I must here declare, and I do so after long and serious consideration of the subject, that the consequences of a mixture in corps of men professing Protestant and Roman Catholic creeds have always been, that religion, of any kind, became altogether a forbidden subject, and I firmly believe, that much of the depravity and irregularities committed by our soldiers, may be attributed to this cause; for what could be expected from men, who, I may say, never gave religion even a thought. The officers were almost all Protestants, whilst a considerable proportion of the soldiers, in many regiments, from having been raised in Ireland, were Papists; and it, unfortunately, yet clearly, became the duty of those under whose command they were placed, to show no respect of persons, or to hurt the feelings of either party on account of religious opinions or differences; and thus what is commonly looked upon as sacred amongst men, could not even be named, and much less brought to the assistance of officers in the management of their men, so that fear of punishment was all they had to depend upon (and even corporal punishment when too frequently resorted to, lost its effects,) for the maintenance of discipline, it was, therefore, to the system pursued, and not to the officers that blame ought to have been attached for much of the misconduct which the commanders of our armies, and Lord Wellington in particular, had to lament and contend with. Much more might be said upon this subject, but I do not wish to pursue it farther.

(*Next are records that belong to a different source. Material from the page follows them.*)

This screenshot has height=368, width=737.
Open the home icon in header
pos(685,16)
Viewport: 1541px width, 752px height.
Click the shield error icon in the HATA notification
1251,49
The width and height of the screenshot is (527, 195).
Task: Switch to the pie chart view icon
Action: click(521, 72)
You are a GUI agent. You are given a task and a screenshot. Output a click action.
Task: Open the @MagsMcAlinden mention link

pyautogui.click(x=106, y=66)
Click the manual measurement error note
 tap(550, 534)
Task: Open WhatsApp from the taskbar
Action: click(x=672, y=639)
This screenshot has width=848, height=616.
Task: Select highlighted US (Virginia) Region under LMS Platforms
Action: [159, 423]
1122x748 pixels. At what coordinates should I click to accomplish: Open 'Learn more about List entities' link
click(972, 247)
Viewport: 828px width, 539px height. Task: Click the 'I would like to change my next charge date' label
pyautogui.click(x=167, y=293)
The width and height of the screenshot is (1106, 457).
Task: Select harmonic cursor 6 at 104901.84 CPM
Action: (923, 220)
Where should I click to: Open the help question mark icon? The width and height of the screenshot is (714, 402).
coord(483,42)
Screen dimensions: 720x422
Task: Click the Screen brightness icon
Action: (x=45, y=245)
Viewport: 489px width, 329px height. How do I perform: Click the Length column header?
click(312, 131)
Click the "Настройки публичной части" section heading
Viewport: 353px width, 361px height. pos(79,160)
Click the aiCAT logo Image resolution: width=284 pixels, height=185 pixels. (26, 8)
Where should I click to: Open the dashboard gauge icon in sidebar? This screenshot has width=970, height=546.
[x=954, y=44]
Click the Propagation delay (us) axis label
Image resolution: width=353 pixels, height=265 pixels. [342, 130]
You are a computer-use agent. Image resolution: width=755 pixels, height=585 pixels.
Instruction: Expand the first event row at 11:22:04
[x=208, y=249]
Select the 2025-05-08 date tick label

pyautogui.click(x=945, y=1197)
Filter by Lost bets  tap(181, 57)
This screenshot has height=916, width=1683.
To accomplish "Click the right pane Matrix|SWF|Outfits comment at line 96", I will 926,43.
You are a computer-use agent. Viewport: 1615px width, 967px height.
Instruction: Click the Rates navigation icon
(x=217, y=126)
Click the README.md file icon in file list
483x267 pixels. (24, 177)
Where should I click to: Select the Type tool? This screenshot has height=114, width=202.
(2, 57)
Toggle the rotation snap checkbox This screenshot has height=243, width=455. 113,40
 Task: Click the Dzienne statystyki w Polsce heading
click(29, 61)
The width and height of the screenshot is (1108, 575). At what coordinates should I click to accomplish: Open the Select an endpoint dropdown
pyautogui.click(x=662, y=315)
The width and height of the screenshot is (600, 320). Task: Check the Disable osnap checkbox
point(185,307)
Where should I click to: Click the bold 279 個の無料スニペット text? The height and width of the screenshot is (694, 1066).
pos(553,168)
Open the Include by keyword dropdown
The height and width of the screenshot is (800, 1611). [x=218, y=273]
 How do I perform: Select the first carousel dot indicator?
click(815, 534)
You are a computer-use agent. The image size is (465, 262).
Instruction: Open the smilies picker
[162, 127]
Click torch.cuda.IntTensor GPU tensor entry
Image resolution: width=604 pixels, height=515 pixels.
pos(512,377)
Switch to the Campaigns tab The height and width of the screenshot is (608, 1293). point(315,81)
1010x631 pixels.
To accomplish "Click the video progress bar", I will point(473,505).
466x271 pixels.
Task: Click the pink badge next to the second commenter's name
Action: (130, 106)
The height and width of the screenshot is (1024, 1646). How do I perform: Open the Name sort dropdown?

But let us for a moment look at the effects of unanimity in religious views in a Russian army, in which, however, is to be clearly seen far too much of the old Prussian severity of discipline to be productive of good; and I am also aware, that in consequence of the power that the upper class—themselves exempted from the conscription—possess over their serfs, many bad characters are forced into their ranks; yet their Emperor, generals, officers and soldiers are, I may say, of one mind and of one religion. See the whole joining in its—to them—sacred offices, and imposing ceremonies; and who then can deny, but that their chiefs thus establish a firm hold upon the minds and affections of their soldiers, who may, by this means, be led to respect morality, and to imitate praise-worthy conduct, whilst they are at the same time rendered more formidable as enemies.

Regimental chaplains ought to be married, and should be allowed sufficient means to provide themselves with suitable lodgings, and when it could be done, outside the barrack walls; and to insure their respectability and fitness for the performance of their important duties, they ought to receive the same pay and allowances as pay-masters.